L’AQUILA – Una folla commossa ha partecipato oggi ai funerali di Roberto Straccia, lo studente marchigiano di 24 anni scomparso a Pescara il 14 dicembre e ritrovato senza vita a Bari il 7 gennaio.
La cerimonia funebre è stata officiata dal vescovo di Fermo, Luigi Conti, il quale, durante la funzione, ha brevemente ricordato i giorni di vana attesa dell’intero comprensorio nella speranza di una evoluzione positiva. Straccia era stato cercato invano per l’interno periodo delle feste natalizie.

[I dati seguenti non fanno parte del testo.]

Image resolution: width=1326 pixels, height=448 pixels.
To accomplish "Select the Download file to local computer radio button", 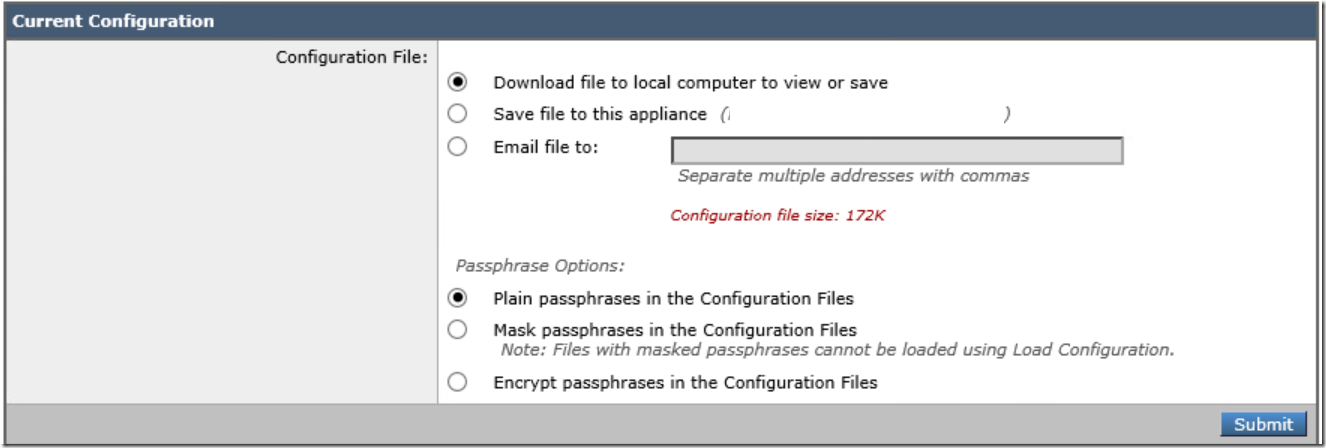I will [x=457, y=82].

Mentre i familiari mandavano appelli, e amici e conoscenti decidevano di partecipare alle ricerche a Pescara, si erano fatte strada le ipotesi più varie, da un malore o un incidente (rimasto la pista più attendibile, corroborata anche dalle ultime testimonianze al programma Chi l’ha visto, che hanno riferito di esercizi ginnici sul limite del ponte sopra il mare dove Roberto si era fermato) a un rapimento, un omicidio, un suicidio, perfino un’amnesia.

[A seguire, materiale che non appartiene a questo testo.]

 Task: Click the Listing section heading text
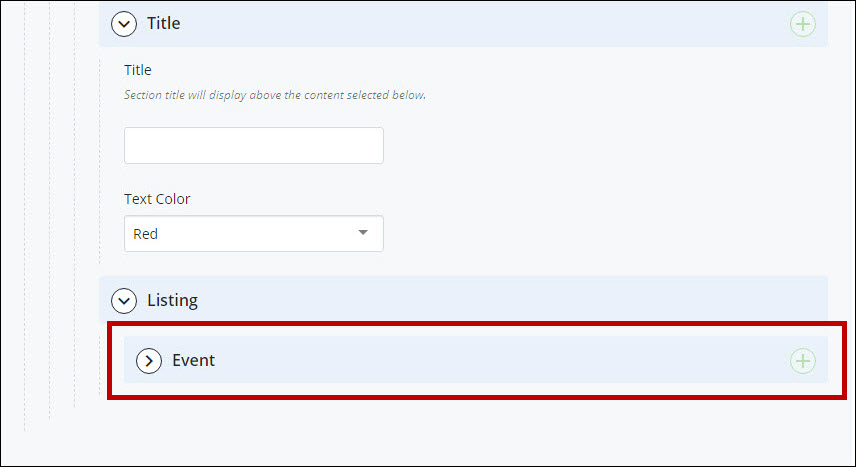pyautogui.click(x=173, y=300)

Il ritrovamento del cadavere, ormai in avanzato stato di saponificazione per la lunga permanenza in mare, aveva subito lasciato sospettare l’identità di Straccia, sia per i vestiti che per l’I-pod e un mazzo di chiavi trovati nella tasca della tuta. L’autopsia ha poi confermato, tramite esame del dna, che il corpo apparteneva al giovane fermano.
La procura di Bari, che aveva in un primo momento mostrato di voler trattenere il corpo per ulteriori riscontri, ha dato il nulla osta alla sepoltura martedì; la salma è quindi tornata ieri sera al suo paese, in una bara bianca, seguita da un pullman di concittadini e di compagni dello studente a Pescara.
A parte hanno viaggiato i familiari, il padre Mario, che è sempre intervenuto nel periodo delle ricerche, mandando appelli, la madre Rita e la sorella Lorena.
Dopo la Messa, il feretro è stato portato a spalla dagli amici di Straccia fino al cimitero, seguito da diverse rappresentanze di squadre amatoriali della zona. Straccia era uno sportivo. Molta la commozione, per un giovane a detta di tutti gentile, mite, in un certo senso fuori moda col suo altruismo e la sua dolcezza verso chiunque.
In chiusura della cerimonia in chiesa, il sindaco Mercuri ha lanciato un appello affinchè venga fatta chiarezza. Anche se lo stato attuale delle indagini sembra escludere tratti oscuri, propendendo per lo sfortunato incidente.